Der Kunst kommen dabei alle und keine Rollen zu, sie hat per se keine bestimmte Funktion. Sie operiert auf vielen Ebenen und entzieht sich einer einheitlichen Wirkweise und Lesart. Ihre Bedeutung gehört niemandem, sondern zeichnet sich durch die Pluralität der Begegnungen aus, die sie hervorbringt. Kunst, die jemand als gewalttätig empfindet, kann für jemand anderen erhellend und reinigend sein. Kunst ist Berührung. Es wäre eindimensional, wenn wir nur von Kunst, die schön ist, politisch korrekt, in der verbindende, fürsorgliche oder dekoloniale Praktiken und andere durchaus notwendige Impulse unserer Zeit zentral sind, berührt werden könnten. Mit Rancière gesprochen, ist Kunst ganz oft da emanzipatorisch, wo sie es gar nicht darauf anlegt. So wie nach Auschwitz weiterhin Gedichte geschrieben wurden, finde ich Kunst, in der Nabelschau betrieben wird, genau so bedeutsam, wie Kunst, in der neue Formen des Zusammenseins imaginiert werden.

Brigitte Wilfing _‘Land of the Flats’

Wichtig finde ich und jetzt spreche ich doch von einem Wir: wichtig ist, dass wir Künstler:innen auf so vielen Ebenen wie möglich auch tun, wovon wir sprechen. Es bedarf keiner weiteren schönen Worte und Gedanken, wenn das entsprechende Handeln ausbleibt. Wenn wir neue Räume und Seinsweisen imaginieren, von politics of care, relational aesthetics und speculative ethics sprechen, dann müssen wir bereit sein, die Konsequenzen dieser neuen Räume zu tragen. Konsequenzen, die uns vielleicht nicht immer gefallen, weil sie bedeuten, Gewohntes aufzugeben, weil sie unser Wissen demontieren vermögen, weil ein Fair Pay aller Beteiligten vielleicht heisst, mit weniger Performer:innen zu arbeiten, als es der Arbeit „stehen“ würde, weil andere Arbeitsweisen vielleicht auch danach verlangen, das Ruder abzugeben oder es anders in die Hand zu nehmen, weil es bedeutet, etwas zu riskieren, zu riskieren, dass das Miteinander Regie führt und dies vielleicht Gestalten annimmt, die wir uns nie hätten vorstellen können.

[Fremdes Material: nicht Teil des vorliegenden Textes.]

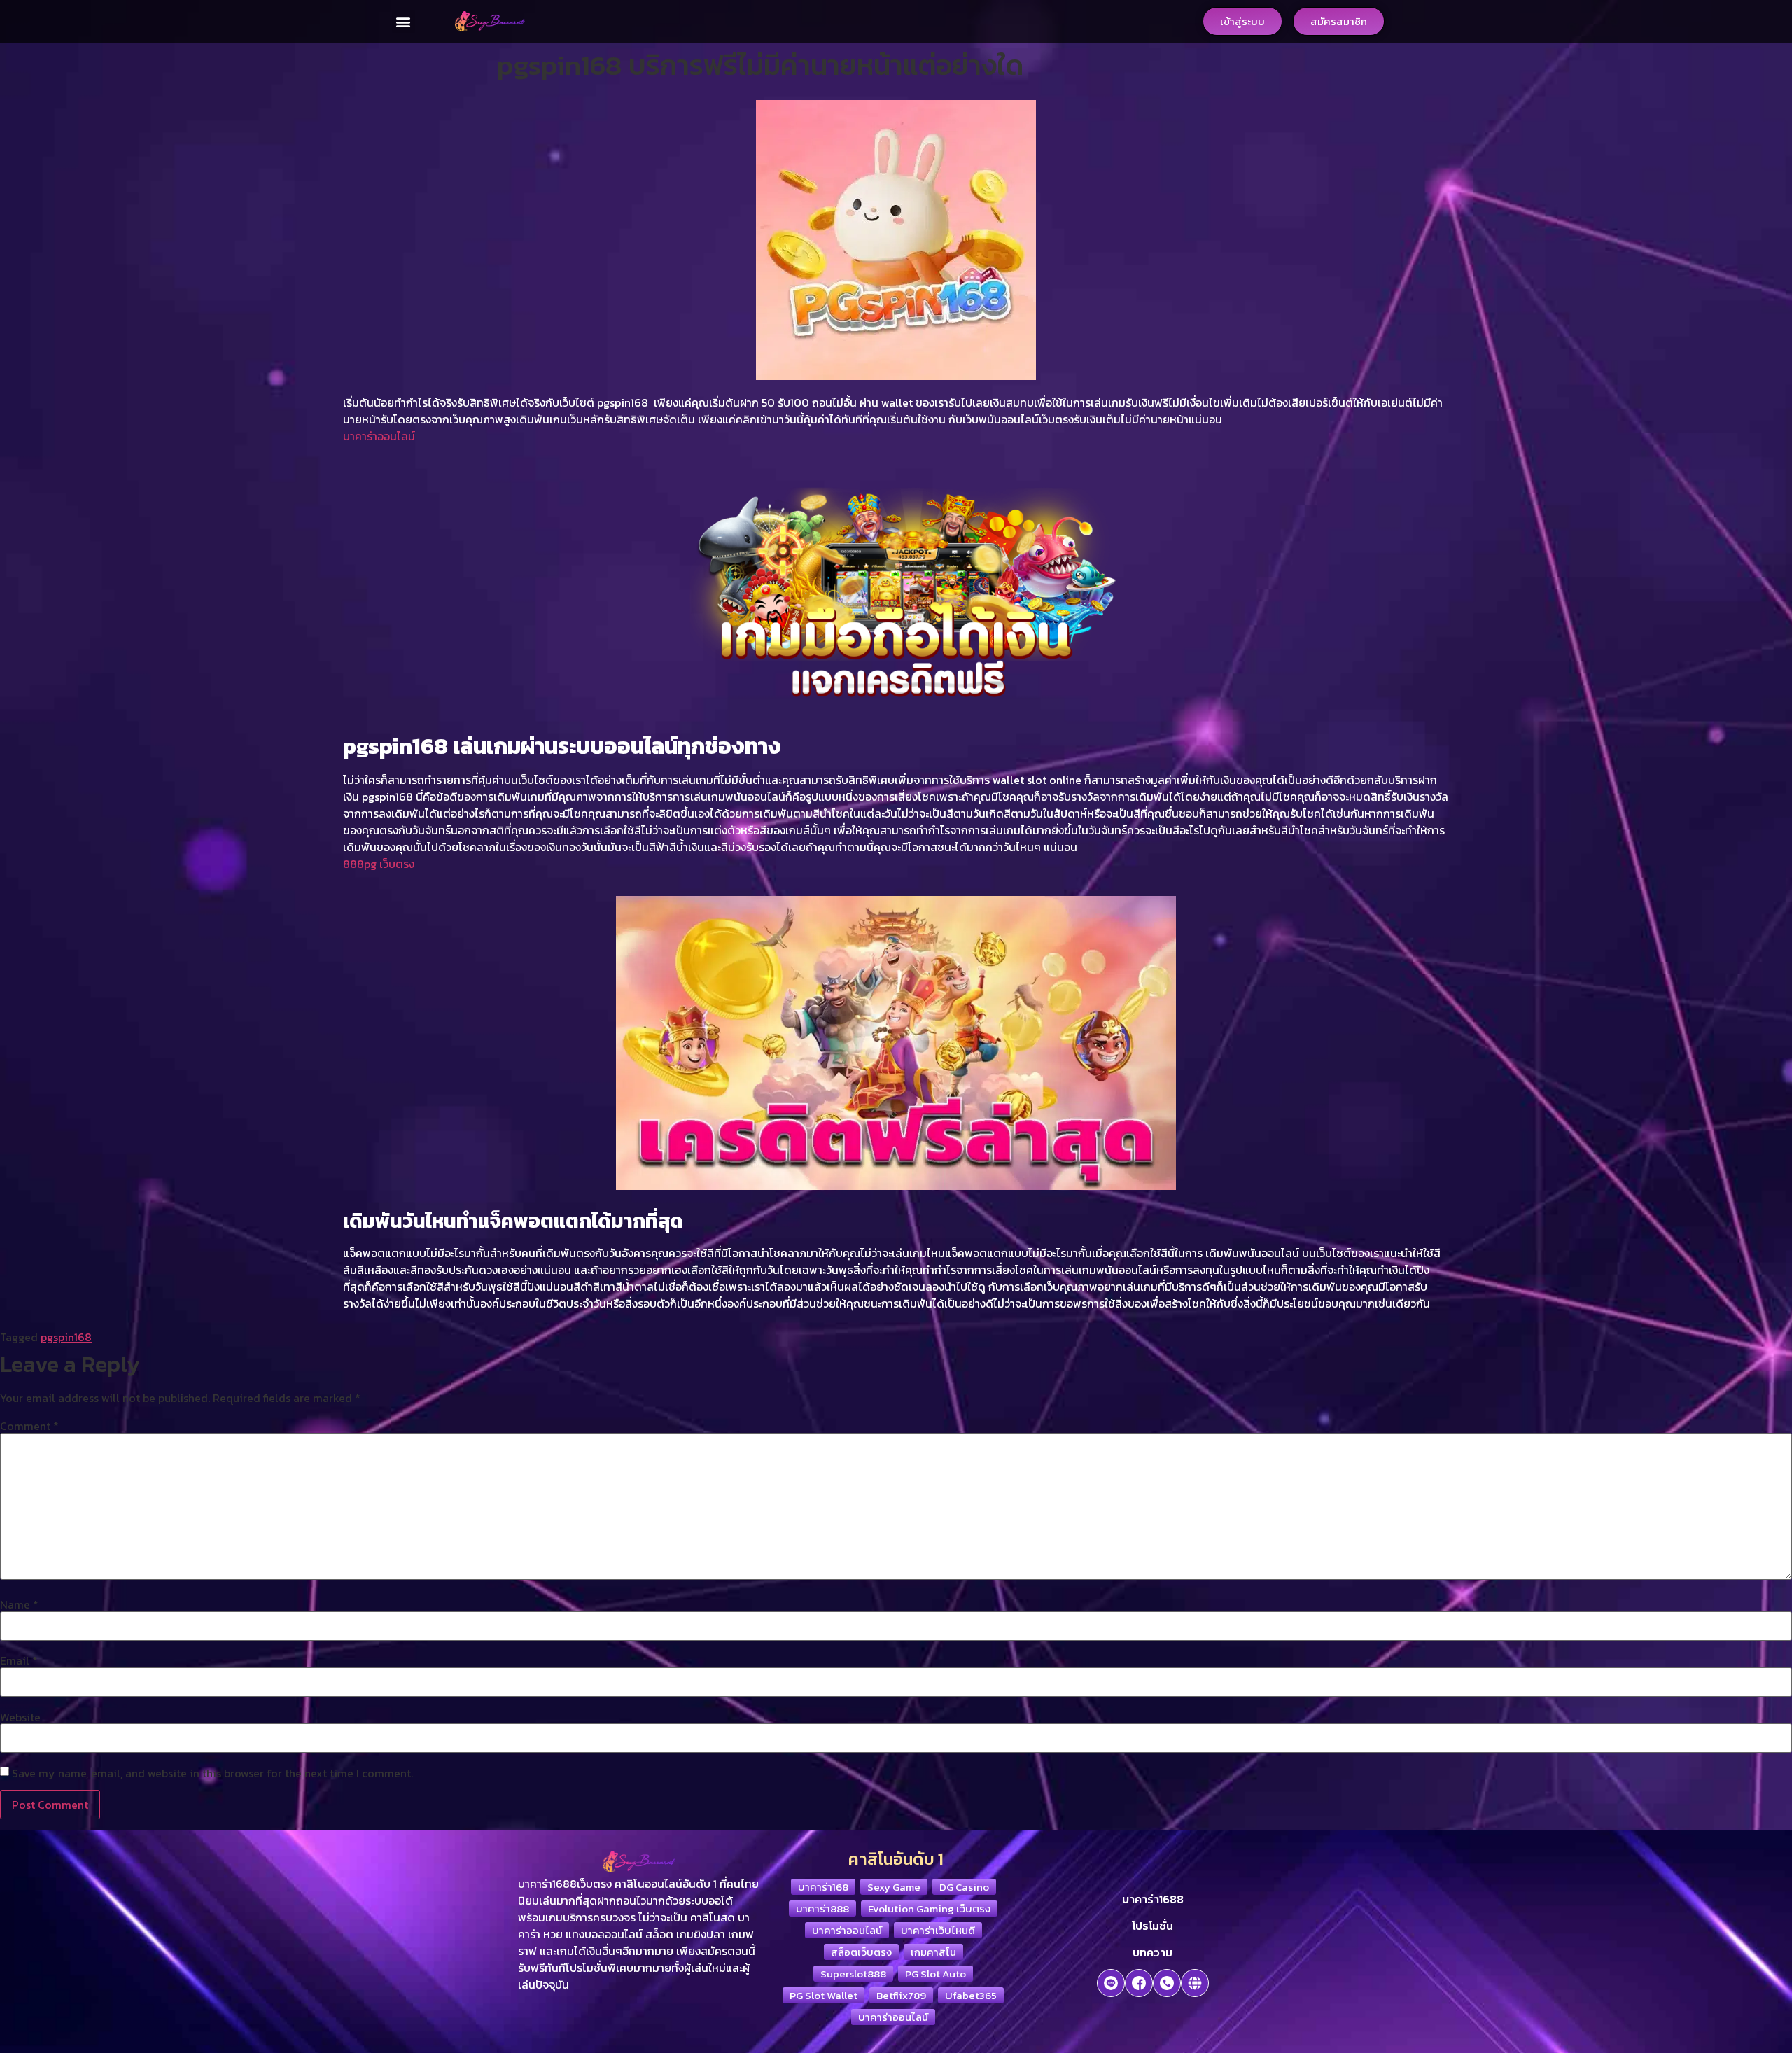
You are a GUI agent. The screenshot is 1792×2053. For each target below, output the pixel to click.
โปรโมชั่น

Brigitte Wilfing, „‚growing sideways‘

Was liest Du derzeit?

Ich bin gerade dabei, Bücher für den Sommer zu sammeln. Wie oben schon gesagt, ich werde ja viel gelesen haben. 🙂

Welches Zitat, welchen Textimpuls möchtest Du uns mitgeben?

Ich schreibe mit zwei Katzen an meiner Seite, während ich an euch denke. Möge ich sie niemals verraten, denn damit verriete ich mehr als mich selbst, ich verriete das Beste vom Menschen.

Hélène Cixous „Liebes Tier – Für Kinder und Erwachsene“

Vielen Dank für das Interview liebe Brigitte, viel Freude und Erfolg weiterhin für Deine großartigen Tanz-, Performance-, Kunstprojekte und persönlich in diesen Tagen alles Gute! 

5 Fragen an Künstler*innen:

Brigitte Wilfing, Choreografin, Performerin

Fotos _ 1 Portrait Andrea Peller; 2-4 Markus Sepperer.

16.5.2022_Interview_Walter Pobaschnig. Das Interview wurde online geführt.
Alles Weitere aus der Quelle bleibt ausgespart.